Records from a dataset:
____________________

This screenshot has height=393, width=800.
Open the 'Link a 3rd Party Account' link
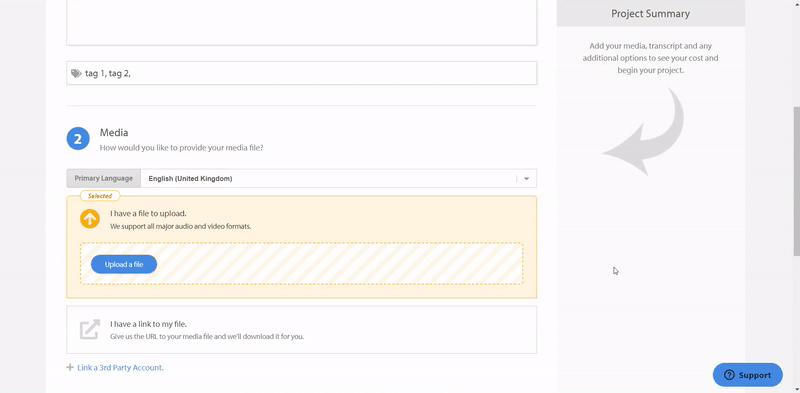[x=120, y=367]
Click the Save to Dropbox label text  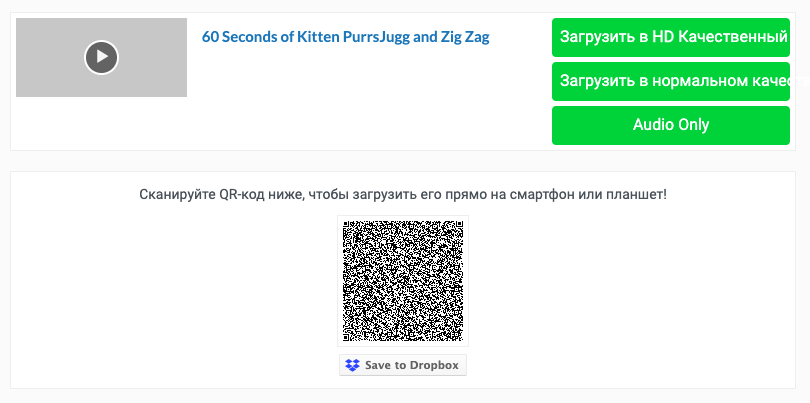click(x=412, y=365)
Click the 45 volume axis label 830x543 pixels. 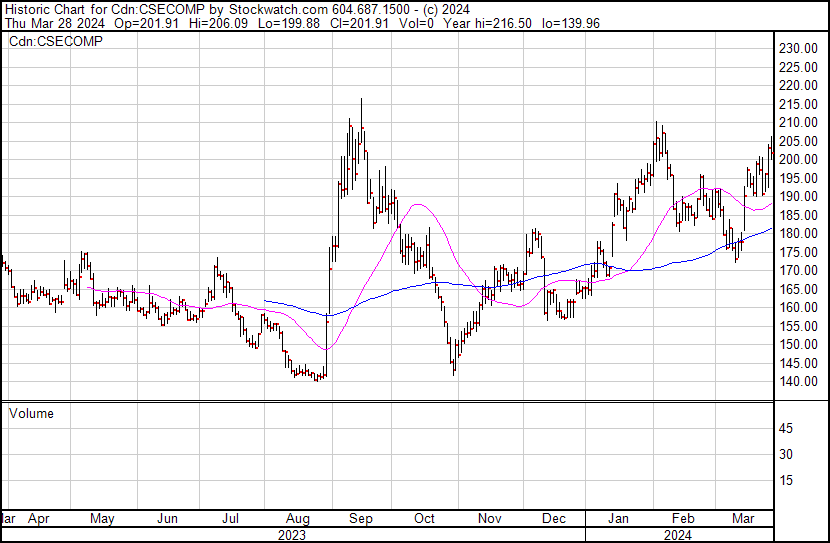point(786,429)
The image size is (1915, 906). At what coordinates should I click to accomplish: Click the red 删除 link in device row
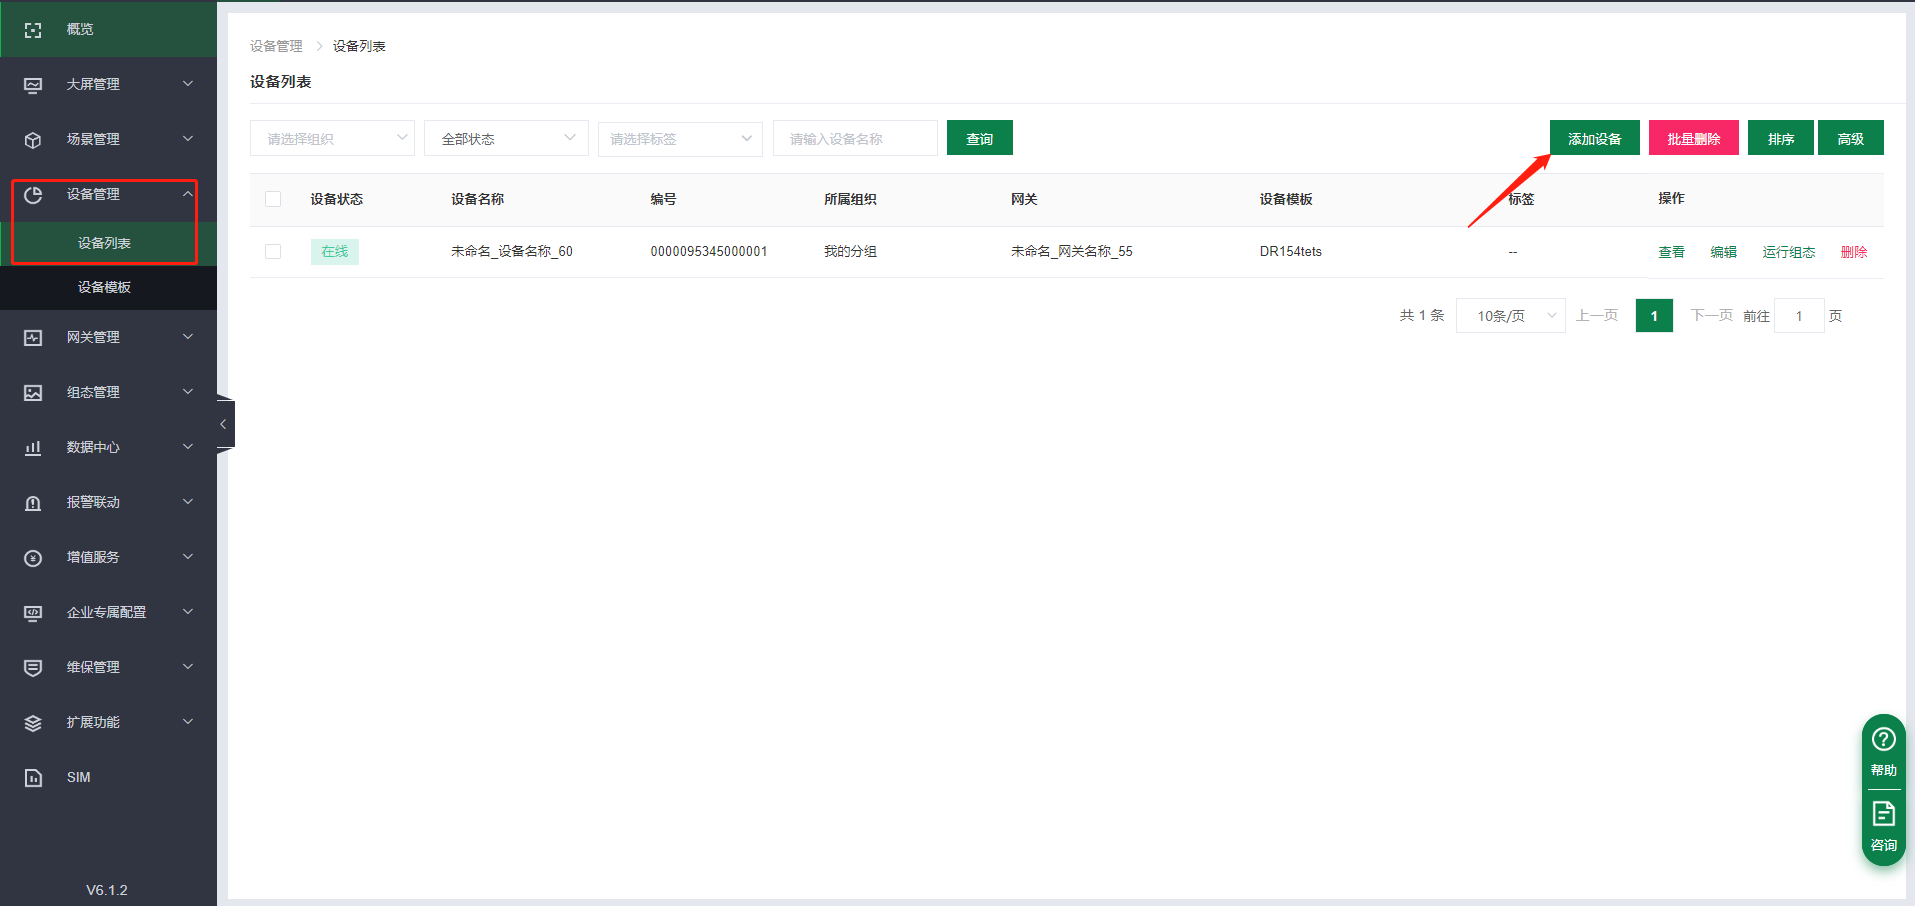pyautogui.click(x=1853, y=252)
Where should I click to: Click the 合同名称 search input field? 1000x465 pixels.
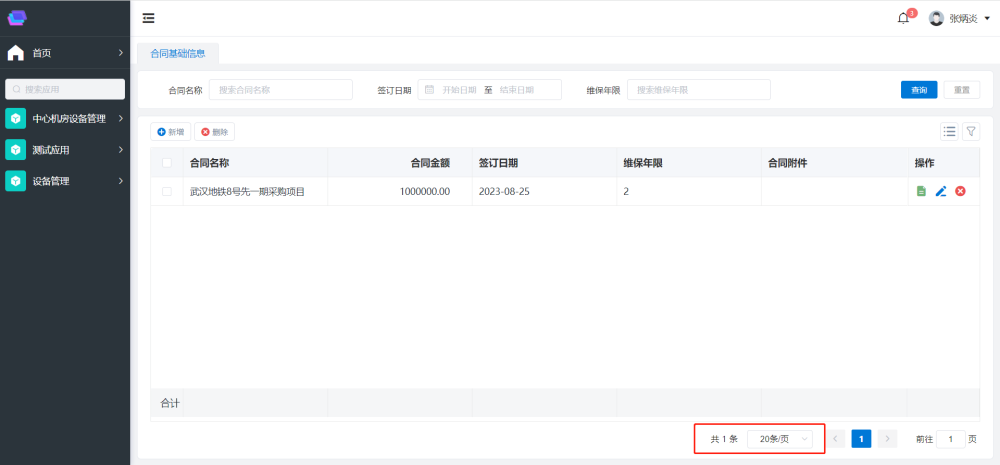point(280,90)
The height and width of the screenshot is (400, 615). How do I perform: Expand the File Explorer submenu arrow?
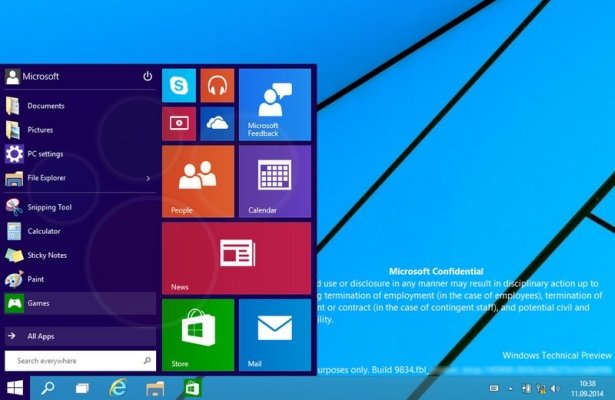point(148,179)
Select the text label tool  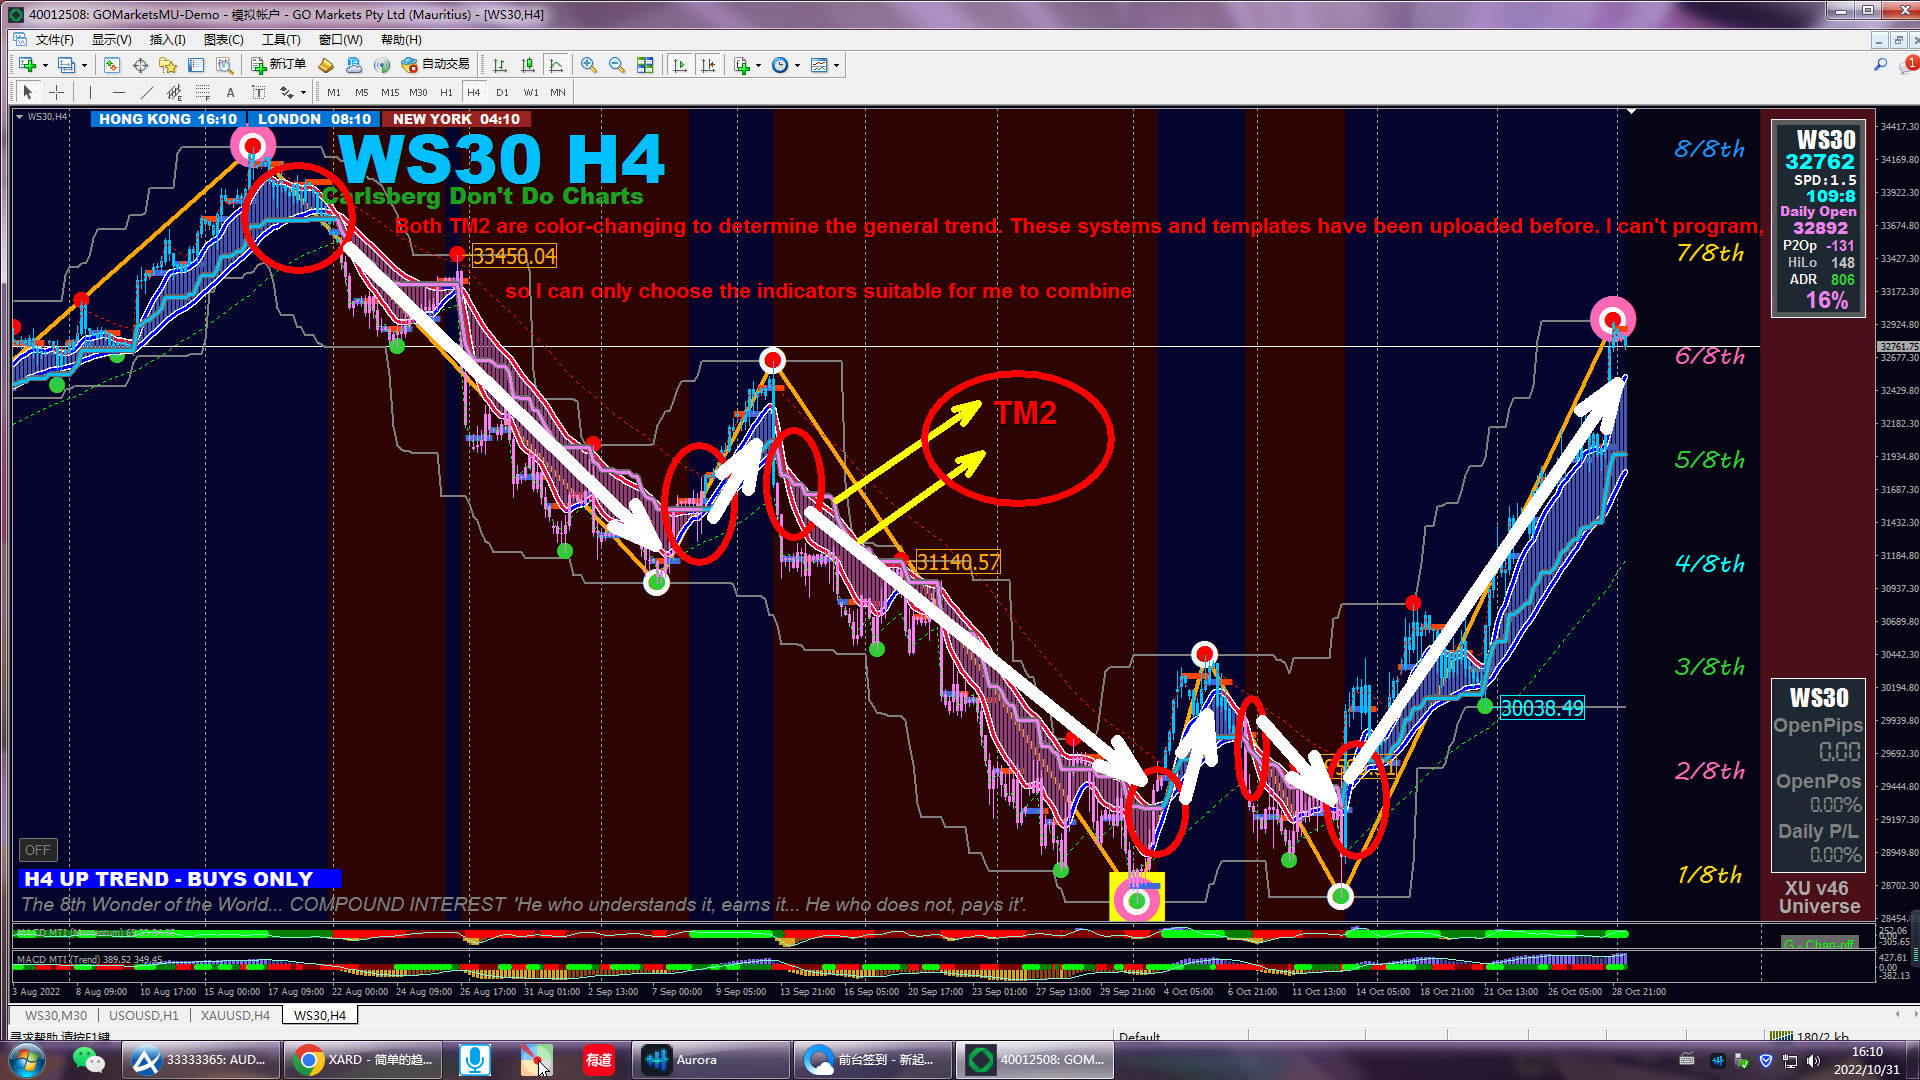(x=230, y=92)
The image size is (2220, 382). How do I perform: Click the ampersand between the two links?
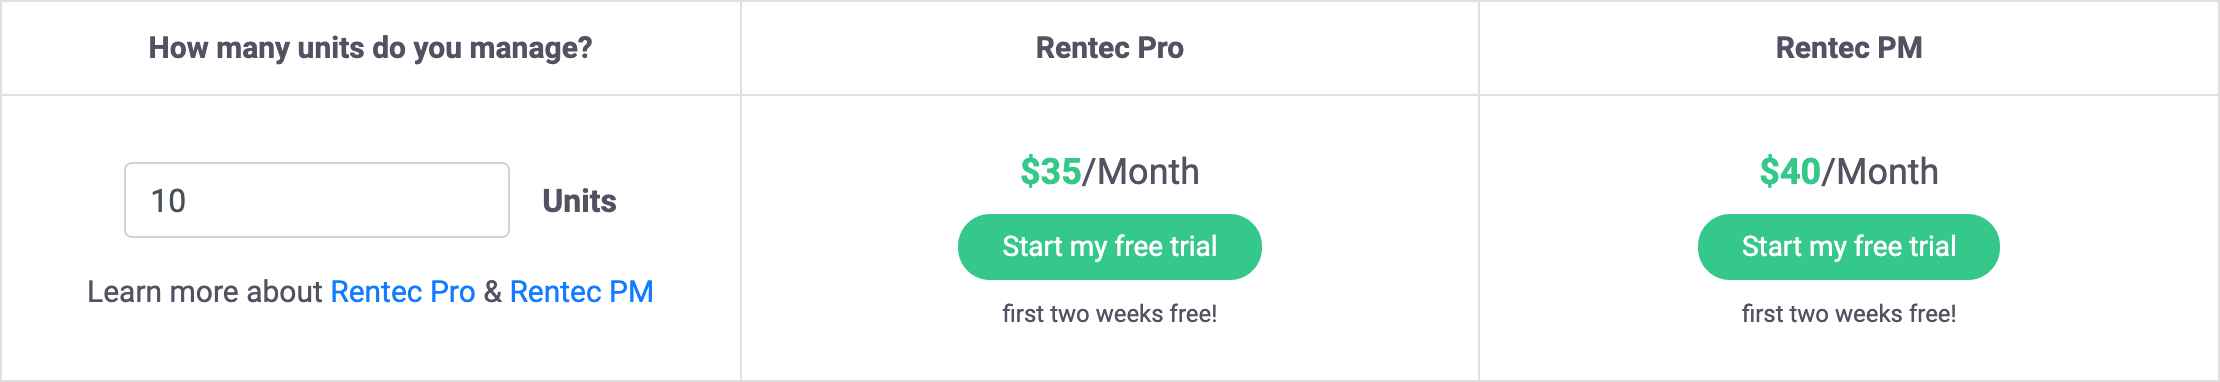pos(492,291)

____________________

AIM OF THE EXERCISE:
Leave every picture out and copy precisely the lines from the one containing "The image size is (2220, 382)." through the last line of the data above, both ends included.

REPLY:
The image size is (2220, 382). How do I perform: Click the ampersand between the two links?
pos(492,291)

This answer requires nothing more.